Wahyu Trenggono memulai kariernya di PT Astra Internasional Tbk pada 1988 pada program Astra Basic Training dan mendapat gelar sarjana dan master dari Institut Teknologi Bandung.

Berguru banyak di Astra, apalagi berkesempatan bersirobok dengan konsultan dunia, Boston Consulting Group (BCG), Trenggono mendirikan perusahaan penyedia menara telekomunikasi pada 1998. Sejumlah jabatan prestisius masih dipegang Wahyu sampai sekarang, yaitu:

  • Komisaris PT Merdeka Copper Gold Tbk, Komisaris Utama PT Solusindo Kreasi Pratama – Indonesia Tower, Anggota Dewan Sekolah MBA School of Business Management ITB, dan Komisaris Utama PT Teknologi Riset Global Investama.
  • Ketua Umum Asosiasi Pengembang Infrastruktur Menara Telekomunikasi pada 2005-2016. Sebelum jadi komisaris utama di PT Solusindo Kreasi Pratama – Indonesia Tower.
  • Dalam penelusuran, Wahyu Trenggono pernah tercatat sebagai Bendahara DPP Partai Amanat Nasional (PAN) pada 2009-2013.
  • Bendahara tim pemenangan Jokowi sejak era menuju kursi Wali Kota Solo, Jawa Tengah.
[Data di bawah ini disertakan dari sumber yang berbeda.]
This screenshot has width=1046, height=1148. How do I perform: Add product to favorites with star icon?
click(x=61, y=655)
Pada Pilpres 2014, dia juga tim sukses Jokowi, lalu pada Pilpres 2019 posisinya menjadi Bendahara TKN Jokowi-Ma’ruf.
  1. Budi Gunadi Sadikin

Budi Gunadi Sadikin lahir di Bogor, Jawa Barat, pada 6 Mei 1964 dan menamatkan pendidikan di Institut Teknologi Bandung (ITB). Dia memulai karier dari IBM dengan menjadi staf teknologi informasi IBM Asia Pasifik, di Tokyo, Jepang.
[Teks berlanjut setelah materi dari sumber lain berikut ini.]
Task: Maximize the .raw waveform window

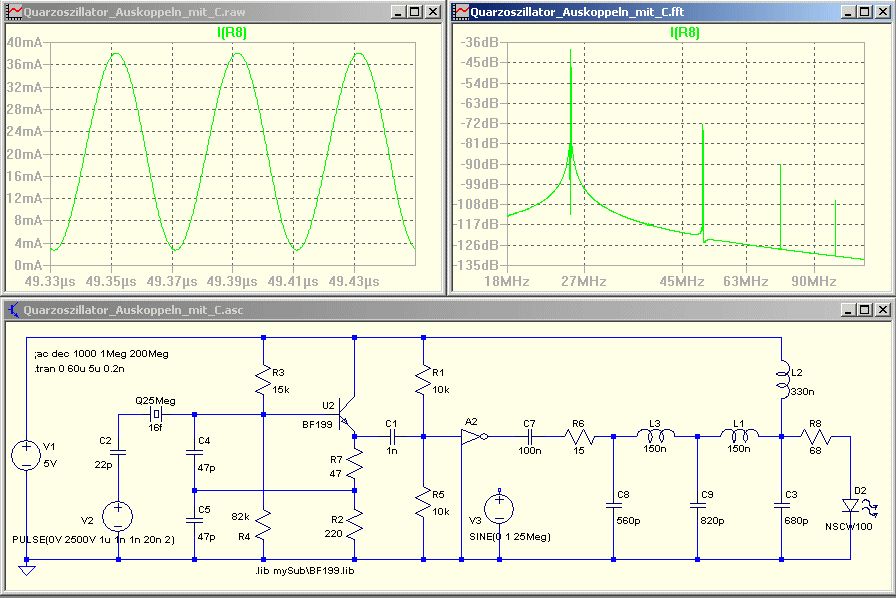Action: 414,12
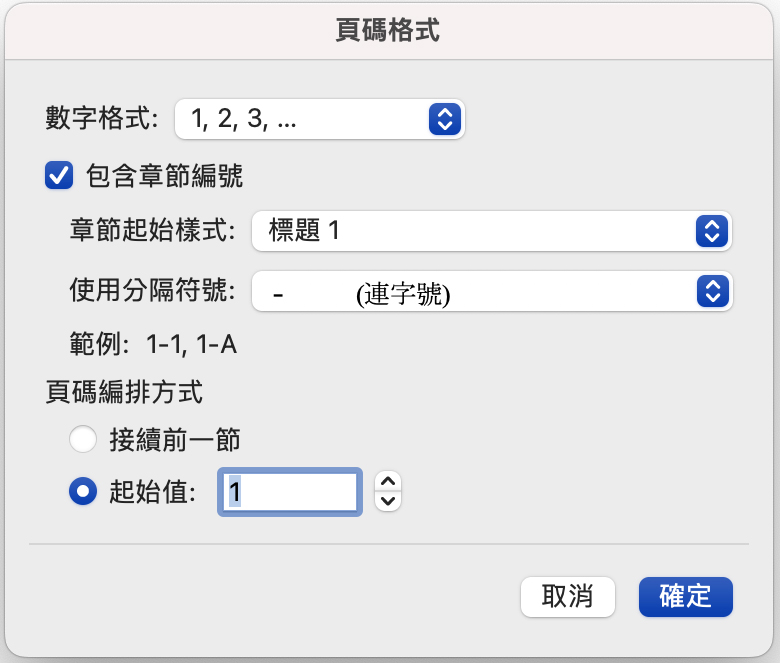Click the 數字格式 label text

(102, 119)
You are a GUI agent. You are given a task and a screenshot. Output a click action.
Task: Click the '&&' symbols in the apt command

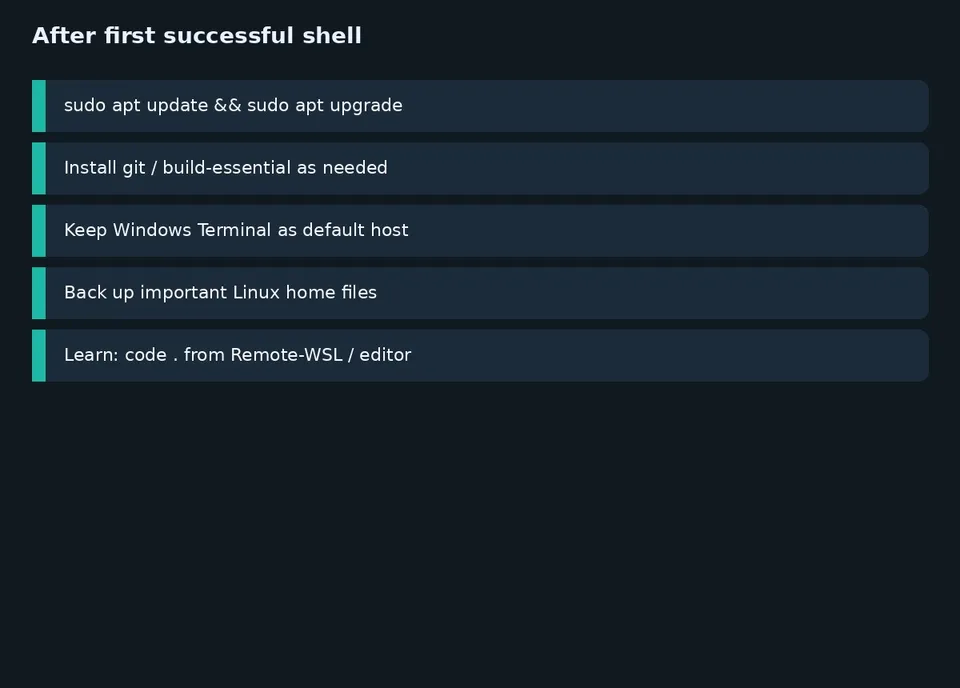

Lalu, dia menjadi Systems Integration and Professional Services Manager. Dari IBM, Budi Gunadi Sadikin mulai menjelajah dunia perbankan. Beberapa jabatan Budi di bank, yaitu :

  • General Manager Electronic Banking, Chief General Manager wilayah Jakarta dan Chief General Manager Human Resources.
  • Director of Consumer and Commercial Banking ABN AMRO Bank Indonesia& Malaysia.
  • Head of Consumer Banking (Executive Vice President) PT Bank Danamon Tbk.
  • Direktur Adira Quantum Multi Finance, Direktur Micro and Retail Banking hingga Direktur Utama Bank Mandiri.
  • Senior Advisor Menteri Badan Usaha Milik Negara pada 2016 hingga 2017
  • Pemimpin PT Inalum dan mengawal pembentukan holding BUMN pertambangan, MIND ID.

Di periode kedua pemerintahan Jokowi, Budi menjadi Wakil Menteri bagi Erick Tohir yang mengelola BUMN. Di periode ini, Budi menjadi Ketua Satgas PEN dan akhirnya menjadi Menteri Kesehatan menggantikan Terawan Agus Putranto.